The other options mentioned by people were all smaller format cameras that would require the purchase of more lenses, and the loss of that quality you're probably after in your movies. Not to mention that they're very unlikely to outperform the Mk III at, say, ISO 12800.


----------



## HurtinMinorKey (Apr 9, 2012)

Stephen Melvin said:


> I disagree with *much* of the advice given here. The most direct path to your goals, it seems to me, would be the 5D Mk III plus a simple adapter for your Nikon glass.
> 
> The dedicated video cameras can't do what a full frame dSLR can do; if you want that cinematic look, then a FF dSLR gives that to you in spades. The dedicated video cameras -- well they look like video. Unless you want to pony up for the high end cameras, such as the C300.



The largest contributor to the "cinematic feel" is a large sensor. The FS 100 has the same sensor-size as film. 3 years ago, you had to go to a DSLR to get large sensor, shallow DOF video. This is no longer the case. 

There are a bunch of good comparisons out there. Watch the demo videos and get a feel for what might work for you. Who knows, maybe Canon will blow you mind with their new cinema DSLR. Hopefully that will be announced soon.


----------



## Policar (Apr 9, 2012)

Stephen Melvin said:


> The dedicated video cameras can't do what a full frame dSLR can do; if you want that cinematic look, then a FF dSLR gives that to you in spades. The dedicated video cameras -- well they look like video. Unless you want to pony up for the high end cameras, such as the C300.

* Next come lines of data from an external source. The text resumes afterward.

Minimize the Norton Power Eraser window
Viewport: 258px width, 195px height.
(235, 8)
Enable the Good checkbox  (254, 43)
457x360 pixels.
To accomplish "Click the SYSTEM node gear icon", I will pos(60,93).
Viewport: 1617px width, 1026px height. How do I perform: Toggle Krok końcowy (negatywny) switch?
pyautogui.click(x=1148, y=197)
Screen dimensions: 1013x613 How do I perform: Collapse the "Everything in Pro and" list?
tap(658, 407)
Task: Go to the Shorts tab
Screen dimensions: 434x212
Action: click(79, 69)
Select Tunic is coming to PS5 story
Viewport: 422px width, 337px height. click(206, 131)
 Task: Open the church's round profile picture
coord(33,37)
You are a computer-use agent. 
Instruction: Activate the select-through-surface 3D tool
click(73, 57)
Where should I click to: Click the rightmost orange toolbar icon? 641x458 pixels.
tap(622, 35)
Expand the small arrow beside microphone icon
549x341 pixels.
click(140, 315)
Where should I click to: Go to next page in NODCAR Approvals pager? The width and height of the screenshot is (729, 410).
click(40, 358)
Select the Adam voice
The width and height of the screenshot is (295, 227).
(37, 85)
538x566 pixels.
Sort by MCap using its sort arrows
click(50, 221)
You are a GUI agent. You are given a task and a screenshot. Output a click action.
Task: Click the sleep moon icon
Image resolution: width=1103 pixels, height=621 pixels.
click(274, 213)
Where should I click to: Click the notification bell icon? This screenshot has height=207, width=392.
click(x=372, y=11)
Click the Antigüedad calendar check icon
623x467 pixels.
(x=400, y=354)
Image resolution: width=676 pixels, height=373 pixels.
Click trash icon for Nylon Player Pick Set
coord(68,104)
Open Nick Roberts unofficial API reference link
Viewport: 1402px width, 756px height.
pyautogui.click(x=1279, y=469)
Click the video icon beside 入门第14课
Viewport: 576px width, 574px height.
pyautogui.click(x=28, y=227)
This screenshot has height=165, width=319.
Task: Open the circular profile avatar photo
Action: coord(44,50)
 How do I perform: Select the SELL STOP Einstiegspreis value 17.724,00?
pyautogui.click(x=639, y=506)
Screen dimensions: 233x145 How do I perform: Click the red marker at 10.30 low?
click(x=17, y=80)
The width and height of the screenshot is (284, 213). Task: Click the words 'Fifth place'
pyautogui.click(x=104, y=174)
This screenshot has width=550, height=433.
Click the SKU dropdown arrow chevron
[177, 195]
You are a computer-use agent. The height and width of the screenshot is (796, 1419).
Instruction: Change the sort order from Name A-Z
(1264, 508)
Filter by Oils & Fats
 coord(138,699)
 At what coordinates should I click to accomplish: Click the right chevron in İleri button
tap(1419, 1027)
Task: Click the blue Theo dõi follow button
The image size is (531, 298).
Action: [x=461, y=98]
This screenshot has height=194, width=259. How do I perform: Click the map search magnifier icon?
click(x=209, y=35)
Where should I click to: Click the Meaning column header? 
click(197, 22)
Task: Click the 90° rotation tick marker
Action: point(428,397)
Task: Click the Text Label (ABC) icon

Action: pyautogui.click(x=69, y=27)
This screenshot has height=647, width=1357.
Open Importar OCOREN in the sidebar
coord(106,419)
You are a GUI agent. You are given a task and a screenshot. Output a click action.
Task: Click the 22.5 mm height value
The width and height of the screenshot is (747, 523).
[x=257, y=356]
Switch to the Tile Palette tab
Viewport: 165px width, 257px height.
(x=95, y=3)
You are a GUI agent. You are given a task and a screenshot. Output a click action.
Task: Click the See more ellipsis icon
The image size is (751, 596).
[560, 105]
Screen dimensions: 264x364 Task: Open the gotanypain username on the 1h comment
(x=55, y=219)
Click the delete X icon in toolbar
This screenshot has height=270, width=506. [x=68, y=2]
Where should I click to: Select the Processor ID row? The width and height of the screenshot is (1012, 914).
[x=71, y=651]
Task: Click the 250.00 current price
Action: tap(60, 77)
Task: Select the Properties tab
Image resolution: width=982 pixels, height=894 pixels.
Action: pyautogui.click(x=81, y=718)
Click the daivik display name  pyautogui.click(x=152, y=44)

The FS100 is about $4500 and has a super35 (APS-C) chip, derived from the F3. It's a killer sensor, amazing SNR, low skew, and the exact same size sensor as super35 film. I don't think it gets much more cinematic than that, short of actually shooting on film.

The 5D III and Nikon adapters is the easiest option, but for high quality work it's a bit hacked together. I know. I own this set up and plan to sell it soon for something else. It's not bad, but with the FS100 available so affordably it's hard to recommend.


----------



## Stephen Melvin (Apr 9, 2012)

HurtinMinorKey said:


> The largest contributor to the "cinematic feel" is a large sensor. The FS 100 has the same sensor-size as film. 3 years ago, you had to go to a DSLR to get large sensor, shallow DOF video. This is no longer the case.
> 
> There are a bunch of good comparisons out there. Watch the demo videos and get a feel for what might work for you. Who knows, maybe Canon will blow you mind with their new cinema DSLR. Hopefully that will be announced soon.



The same sensor size as some film, but the FF sensor gives the director that much more control, and over a stop more light gathering and DOF range. I think of my FF dSLR as being a tiny VistaVision camera.


----------



## Axilrod (Apr 9, 2012)

Man I would wait a few months unless you have something really pressing that absolutely requires a 5DIII or D800 (and even then you could rent one). Both of those cameras are still cameras at their core, so there is no sense paying loads of money for 61pt AF or anything like that just to end up shooting video with it. 

That being said, I think there are going to be some interesting cameras coming out over the course of the rest of the year. I would be willing to bet that there might be something that will better suit your needs than the D800 or the 5DIII. Sure they may end up being a little more expensive, but if you don't have to buy rigs and all the other stuff you have to get to make a DSLR feel like a video camera, then it still could end up being "cheaper."


----------



## preppyak (Apr 9, 2012)

Stephen Melvin said:


> I disagree with *much* of the advice given here. The most direct path to your goals, it seems to me, would be the 5D Mk III plus a simple adapter for your Nikon glass.


By that same token, why wouldnt he just get a 5DII with that same adaptor, save $1500, and use that $1500 to complete his lens collection. An 85mm Nikon prime and probably something else on the wide end and he'd be better off than a 5dIII (which is more of a stills update than a video update) and no extra lenses.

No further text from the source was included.